== EXERCISE DESCRIPTION ==
Your reply should be made up of every line in the records below that holds the string "word".

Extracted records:

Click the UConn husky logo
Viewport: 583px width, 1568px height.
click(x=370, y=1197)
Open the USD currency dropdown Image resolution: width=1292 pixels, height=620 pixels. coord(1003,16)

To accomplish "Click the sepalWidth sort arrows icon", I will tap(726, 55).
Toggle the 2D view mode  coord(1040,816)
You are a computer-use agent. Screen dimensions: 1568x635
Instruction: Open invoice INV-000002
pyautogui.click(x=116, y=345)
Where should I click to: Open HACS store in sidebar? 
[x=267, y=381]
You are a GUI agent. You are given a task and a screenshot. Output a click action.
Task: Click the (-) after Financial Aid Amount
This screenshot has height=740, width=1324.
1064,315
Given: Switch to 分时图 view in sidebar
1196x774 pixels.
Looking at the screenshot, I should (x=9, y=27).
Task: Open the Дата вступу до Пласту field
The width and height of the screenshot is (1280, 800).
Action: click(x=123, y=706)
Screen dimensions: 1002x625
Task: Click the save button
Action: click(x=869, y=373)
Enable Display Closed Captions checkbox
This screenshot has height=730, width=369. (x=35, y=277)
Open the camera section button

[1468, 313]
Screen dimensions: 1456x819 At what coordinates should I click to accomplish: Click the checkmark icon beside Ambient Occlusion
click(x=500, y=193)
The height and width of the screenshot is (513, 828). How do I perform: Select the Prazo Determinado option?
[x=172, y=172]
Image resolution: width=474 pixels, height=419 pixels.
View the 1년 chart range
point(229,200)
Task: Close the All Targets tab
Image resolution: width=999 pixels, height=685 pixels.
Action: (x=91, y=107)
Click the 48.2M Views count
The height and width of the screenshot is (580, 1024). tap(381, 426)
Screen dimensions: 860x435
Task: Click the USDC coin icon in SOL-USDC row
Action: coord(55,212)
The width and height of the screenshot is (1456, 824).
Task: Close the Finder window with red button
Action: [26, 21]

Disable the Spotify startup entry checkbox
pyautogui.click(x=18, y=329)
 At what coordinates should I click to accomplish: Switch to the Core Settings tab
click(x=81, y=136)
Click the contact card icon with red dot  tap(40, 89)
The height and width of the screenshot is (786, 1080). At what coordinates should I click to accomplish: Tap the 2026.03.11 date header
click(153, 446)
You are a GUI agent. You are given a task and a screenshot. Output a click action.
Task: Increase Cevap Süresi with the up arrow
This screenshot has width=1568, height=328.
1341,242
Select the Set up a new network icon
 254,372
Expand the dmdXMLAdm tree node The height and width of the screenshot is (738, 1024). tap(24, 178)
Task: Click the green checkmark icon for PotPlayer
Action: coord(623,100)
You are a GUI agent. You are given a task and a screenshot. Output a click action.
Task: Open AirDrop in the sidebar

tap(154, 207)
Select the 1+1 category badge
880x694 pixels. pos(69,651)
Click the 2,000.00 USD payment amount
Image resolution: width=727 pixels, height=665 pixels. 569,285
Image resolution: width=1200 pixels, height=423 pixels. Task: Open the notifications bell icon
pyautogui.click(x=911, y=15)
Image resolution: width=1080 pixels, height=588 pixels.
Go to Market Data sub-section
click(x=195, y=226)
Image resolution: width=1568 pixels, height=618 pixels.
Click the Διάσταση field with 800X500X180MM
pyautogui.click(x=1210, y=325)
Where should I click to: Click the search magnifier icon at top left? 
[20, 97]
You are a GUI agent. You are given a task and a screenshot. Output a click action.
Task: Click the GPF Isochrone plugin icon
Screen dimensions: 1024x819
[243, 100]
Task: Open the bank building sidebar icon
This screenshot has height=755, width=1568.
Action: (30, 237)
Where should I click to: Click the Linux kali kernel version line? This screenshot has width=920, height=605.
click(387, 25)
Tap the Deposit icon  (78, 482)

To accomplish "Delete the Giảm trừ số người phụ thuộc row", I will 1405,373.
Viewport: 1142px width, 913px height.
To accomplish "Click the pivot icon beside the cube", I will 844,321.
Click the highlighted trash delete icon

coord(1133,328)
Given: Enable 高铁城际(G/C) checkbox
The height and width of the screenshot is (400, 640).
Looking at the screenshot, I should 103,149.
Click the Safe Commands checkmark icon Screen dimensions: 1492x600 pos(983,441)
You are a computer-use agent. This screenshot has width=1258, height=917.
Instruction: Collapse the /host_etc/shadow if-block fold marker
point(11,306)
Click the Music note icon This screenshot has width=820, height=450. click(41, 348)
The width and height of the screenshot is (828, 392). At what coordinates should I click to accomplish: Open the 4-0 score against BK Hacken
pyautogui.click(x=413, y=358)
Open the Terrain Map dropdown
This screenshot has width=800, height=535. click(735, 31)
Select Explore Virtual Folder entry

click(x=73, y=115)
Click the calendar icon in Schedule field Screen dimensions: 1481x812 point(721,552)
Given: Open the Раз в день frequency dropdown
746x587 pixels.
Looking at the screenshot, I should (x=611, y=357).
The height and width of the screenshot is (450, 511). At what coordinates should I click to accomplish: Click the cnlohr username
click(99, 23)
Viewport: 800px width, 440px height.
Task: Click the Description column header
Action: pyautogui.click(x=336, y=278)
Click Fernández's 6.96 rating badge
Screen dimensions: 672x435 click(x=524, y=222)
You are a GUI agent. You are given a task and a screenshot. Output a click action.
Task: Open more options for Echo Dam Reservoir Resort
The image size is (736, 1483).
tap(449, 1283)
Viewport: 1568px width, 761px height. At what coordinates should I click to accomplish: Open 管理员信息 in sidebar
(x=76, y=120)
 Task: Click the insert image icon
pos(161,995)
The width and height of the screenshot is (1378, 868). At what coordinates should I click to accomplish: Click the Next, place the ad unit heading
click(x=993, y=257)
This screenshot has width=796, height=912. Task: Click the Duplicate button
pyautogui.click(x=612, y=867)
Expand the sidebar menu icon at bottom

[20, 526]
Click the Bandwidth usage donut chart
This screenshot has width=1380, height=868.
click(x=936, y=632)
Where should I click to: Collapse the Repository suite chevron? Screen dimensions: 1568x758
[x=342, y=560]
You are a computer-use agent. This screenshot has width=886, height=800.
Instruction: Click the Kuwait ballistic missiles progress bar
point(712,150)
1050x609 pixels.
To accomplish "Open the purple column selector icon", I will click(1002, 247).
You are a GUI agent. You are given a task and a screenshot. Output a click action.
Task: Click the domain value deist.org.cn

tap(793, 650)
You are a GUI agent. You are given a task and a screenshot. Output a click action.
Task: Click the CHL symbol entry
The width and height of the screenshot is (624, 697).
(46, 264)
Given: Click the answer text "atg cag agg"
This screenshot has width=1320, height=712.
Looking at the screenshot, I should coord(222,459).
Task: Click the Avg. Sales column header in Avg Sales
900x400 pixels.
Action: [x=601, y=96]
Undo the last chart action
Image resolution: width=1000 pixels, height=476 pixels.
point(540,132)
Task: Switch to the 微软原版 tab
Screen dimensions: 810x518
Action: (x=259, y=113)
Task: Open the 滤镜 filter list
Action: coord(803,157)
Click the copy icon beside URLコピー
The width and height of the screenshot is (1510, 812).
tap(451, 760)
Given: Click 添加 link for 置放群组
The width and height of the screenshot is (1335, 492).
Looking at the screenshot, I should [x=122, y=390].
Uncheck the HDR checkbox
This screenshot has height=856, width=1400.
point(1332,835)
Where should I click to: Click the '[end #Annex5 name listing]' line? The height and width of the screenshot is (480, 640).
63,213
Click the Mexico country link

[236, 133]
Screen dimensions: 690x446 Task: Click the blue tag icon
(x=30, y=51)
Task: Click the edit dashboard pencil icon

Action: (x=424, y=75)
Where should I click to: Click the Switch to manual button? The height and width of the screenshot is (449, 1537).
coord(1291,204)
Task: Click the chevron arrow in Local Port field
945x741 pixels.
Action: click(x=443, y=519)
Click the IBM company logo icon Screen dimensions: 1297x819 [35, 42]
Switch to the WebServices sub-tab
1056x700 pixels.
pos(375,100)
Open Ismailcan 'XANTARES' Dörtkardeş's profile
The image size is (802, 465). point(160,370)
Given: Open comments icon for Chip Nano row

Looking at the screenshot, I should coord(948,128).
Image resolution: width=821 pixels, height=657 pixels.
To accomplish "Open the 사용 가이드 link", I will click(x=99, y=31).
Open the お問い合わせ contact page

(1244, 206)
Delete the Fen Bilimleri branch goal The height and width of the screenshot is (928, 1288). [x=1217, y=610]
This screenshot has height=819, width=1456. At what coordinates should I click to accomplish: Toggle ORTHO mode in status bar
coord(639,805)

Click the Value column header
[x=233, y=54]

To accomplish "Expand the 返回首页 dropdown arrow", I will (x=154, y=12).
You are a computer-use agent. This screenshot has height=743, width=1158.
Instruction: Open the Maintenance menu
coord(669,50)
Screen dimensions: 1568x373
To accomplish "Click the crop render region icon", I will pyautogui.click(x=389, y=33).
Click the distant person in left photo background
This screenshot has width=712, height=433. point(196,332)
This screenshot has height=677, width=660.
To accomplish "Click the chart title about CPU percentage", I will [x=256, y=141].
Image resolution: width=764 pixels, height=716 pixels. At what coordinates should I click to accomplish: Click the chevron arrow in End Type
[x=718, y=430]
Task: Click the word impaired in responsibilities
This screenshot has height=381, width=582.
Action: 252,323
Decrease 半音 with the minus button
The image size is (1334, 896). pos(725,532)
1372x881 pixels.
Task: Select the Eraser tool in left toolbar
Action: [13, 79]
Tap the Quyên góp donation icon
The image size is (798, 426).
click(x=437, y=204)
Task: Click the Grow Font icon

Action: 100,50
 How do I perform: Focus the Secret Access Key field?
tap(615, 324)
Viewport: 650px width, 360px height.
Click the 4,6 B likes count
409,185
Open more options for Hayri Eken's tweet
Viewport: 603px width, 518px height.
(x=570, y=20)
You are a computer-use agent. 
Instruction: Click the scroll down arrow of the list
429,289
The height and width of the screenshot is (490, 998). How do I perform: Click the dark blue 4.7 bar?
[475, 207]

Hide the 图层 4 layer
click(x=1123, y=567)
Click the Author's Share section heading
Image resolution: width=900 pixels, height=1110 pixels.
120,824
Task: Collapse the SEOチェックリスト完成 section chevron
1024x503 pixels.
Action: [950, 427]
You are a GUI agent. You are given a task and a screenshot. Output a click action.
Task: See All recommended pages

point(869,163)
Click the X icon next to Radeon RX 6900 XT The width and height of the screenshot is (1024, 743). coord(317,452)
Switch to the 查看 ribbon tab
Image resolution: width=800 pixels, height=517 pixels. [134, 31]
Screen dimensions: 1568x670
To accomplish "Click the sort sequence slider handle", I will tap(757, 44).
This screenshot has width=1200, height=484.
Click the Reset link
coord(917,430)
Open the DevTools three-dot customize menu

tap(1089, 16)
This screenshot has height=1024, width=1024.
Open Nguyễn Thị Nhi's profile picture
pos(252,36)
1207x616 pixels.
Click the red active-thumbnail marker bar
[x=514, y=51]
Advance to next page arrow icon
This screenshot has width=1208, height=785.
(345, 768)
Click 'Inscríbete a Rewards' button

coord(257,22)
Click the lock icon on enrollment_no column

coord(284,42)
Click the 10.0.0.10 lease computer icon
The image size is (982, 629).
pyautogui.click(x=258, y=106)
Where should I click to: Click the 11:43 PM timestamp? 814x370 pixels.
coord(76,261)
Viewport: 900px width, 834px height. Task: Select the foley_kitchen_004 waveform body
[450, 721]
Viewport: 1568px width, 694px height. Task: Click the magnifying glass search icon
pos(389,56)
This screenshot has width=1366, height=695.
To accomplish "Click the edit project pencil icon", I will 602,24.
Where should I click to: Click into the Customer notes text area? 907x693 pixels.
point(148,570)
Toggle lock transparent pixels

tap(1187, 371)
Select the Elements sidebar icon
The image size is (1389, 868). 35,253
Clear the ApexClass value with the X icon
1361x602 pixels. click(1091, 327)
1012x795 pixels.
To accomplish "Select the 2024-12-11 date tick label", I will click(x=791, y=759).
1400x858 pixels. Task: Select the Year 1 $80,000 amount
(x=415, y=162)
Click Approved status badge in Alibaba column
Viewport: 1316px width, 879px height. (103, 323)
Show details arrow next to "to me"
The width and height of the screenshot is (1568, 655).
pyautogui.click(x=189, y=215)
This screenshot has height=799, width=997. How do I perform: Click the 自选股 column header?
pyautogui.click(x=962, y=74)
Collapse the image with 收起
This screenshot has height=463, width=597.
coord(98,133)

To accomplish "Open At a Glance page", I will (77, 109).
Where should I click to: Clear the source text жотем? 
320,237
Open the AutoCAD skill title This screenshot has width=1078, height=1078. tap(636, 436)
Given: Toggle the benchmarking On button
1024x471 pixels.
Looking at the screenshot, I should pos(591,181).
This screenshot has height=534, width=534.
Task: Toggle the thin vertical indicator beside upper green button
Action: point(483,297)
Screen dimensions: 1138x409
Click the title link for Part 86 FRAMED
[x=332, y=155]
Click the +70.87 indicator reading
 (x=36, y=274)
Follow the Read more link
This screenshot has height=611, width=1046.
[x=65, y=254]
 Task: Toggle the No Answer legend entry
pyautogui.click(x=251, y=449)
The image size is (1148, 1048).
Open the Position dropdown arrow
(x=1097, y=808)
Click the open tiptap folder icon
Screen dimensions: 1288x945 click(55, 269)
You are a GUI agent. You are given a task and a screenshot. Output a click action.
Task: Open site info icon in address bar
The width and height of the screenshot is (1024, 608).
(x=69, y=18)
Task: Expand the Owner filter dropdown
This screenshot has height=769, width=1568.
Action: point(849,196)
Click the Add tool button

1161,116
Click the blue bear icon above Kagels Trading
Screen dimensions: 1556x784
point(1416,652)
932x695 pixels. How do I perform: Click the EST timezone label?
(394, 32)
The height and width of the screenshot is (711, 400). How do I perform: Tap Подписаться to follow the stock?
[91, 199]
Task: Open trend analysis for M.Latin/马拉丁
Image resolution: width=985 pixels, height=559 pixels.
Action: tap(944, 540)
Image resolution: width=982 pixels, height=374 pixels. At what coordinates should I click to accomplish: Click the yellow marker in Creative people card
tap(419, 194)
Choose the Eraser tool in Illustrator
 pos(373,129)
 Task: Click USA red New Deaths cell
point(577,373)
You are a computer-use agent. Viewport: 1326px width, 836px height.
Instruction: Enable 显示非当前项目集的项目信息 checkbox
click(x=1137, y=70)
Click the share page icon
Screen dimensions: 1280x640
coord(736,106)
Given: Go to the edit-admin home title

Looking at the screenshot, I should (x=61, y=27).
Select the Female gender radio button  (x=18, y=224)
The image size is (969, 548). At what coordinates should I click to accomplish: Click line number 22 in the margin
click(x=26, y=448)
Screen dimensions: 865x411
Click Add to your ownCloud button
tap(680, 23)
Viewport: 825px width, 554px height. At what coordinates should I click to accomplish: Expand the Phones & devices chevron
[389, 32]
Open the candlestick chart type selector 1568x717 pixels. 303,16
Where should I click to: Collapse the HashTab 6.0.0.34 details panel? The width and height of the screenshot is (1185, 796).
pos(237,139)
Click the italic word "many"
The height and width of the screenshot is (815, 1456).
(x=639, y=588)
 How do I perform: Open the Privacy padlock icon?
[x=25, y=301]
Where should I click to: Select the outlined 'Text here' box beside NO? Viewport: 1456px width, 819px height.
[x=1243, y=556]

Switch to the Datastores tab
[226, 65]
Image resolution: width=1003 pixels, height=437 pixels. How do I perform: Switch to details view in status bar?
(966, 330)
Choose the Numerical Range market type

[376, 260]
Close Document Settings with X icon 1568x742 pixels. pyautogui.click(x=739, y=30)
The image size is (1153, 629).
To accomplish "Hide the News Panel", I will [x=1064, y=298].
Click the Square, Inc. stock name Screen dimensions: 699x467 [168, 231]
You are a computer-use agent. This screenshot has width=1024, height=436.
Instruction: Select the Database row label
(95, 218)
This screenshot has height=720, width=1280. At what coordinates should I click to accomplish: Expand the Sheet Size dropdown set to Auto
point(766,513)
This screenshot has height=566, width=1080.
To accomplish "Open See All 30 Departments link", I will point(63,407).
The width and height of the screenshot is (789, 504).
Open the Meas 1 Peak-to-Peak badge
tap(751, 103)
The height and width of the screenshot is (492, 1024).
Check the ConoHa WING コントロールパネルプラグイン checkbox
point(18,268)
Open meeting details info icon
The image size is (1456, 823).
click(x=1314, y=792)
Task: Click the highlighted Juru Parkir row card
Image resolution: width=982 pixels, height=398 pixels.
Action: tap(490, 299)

== EXERCISE SOLUTION ==
Task: Click the word impaired in responsibilities
Click the italic word "many"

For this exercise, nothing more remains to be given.